### Page extract

Cloudmin process of moving from disk image to LVM

The process is very simple on the Xen level (not sure about KVM but I assume it is the same). I propose a documentation page be written on the topic.

Jamie or Andrey, could you shed some light on what Cloudmin-specific files need to be edited so that Cloudmin is fully aware that the VM has been moved to LVM?

Anyway, here are the steps:

  1. Shut down the VM.

  2. Just create logical volumes equal to or larger than the disk files you currently use.

  3. DD the contents over:

    dd if=/servers/server1.img of=/dev/vg0/server1_root

    dd if=/servers/server1.swap of=/dev/vg0/server1_swap

  4. Change the .cfg file for the server, to change the following:

    disk = ['file:/servers/server1.img,xvda1,w','file:/servers/server1.swap,xvda2,w']


    disk = ['phy:/dev/vg0/server1_root,xvda1,w','phy:/dev/vg0/server1_swap,xvda2,w']

  5. That's it! And if you created LV's larger than the original disk images, you'll also have to do an online-resize (expand) of the Ext4 filesystem to make the extra space usable. This process is supported on modern kernels (I think starting with 2.6).

### To do
A) Which file and device paths appear in the dd commands of the Cloudmin disk-image-to-LVM post?
B) Write the next part of the Cloudmin disk-image-to-LVM post, picking up after its final sentence.

### Dataset content
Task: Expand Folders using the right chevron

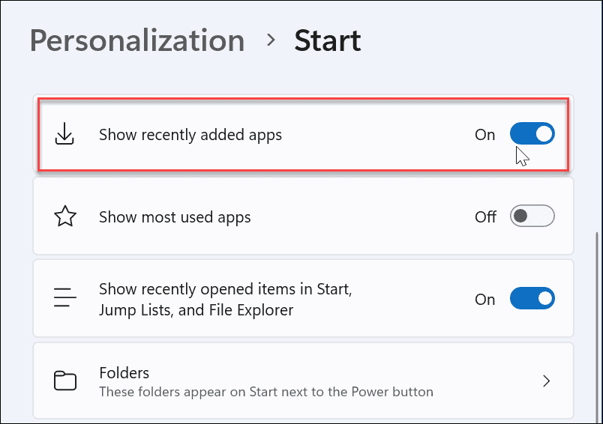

### Results of the exercise
A)
/servers/server1.img
/dev/vg0/server1_root
/servers/server1.swap
/dev/vg0/server1_swap

B)
But the Cloudmin steps after that I'm not as familiar with. You'd definitely have to delete and re-add any Scheduled Backups in Cloudmin (and delete the associated /etc/webmin/server-manager/backuplogs entries).

You probably also have to edit some config files manually in Cloudmin.

Closed (fixed)


The benefit of moving from disk images to LVM is about 50% faster disk I/O, by the way. You completely avoid fragmentation of the host filesystem as well.

You will also need to edit the VM's file in /etc/webmin/servers and add the lines :


Actually, Cloudmin should support this kind of move natively. I will look into implementing this for the next release.

Beautiful, thanks for the fast reply!

Saves me a lot of time. I was going on a grep-hunt and looking for the various hidden Cloudmin config files myself, but knew that I'd never be able to be as certain as the creator of the software himself.

Thank you very much for that. :)

I'll finish the process now and report back.

So the steps for KVM and Xen are: 1. Copy the data to an LVM logical volume. 2. Edit the Xen/KVM config files as I described in my first post. 3. Edit the cloudmin config as you just described.

One day when you or andrey have some time left over, it would be nice to collect all this info into a documentation page since it's probably a common process once server performance needs outgrow disk images.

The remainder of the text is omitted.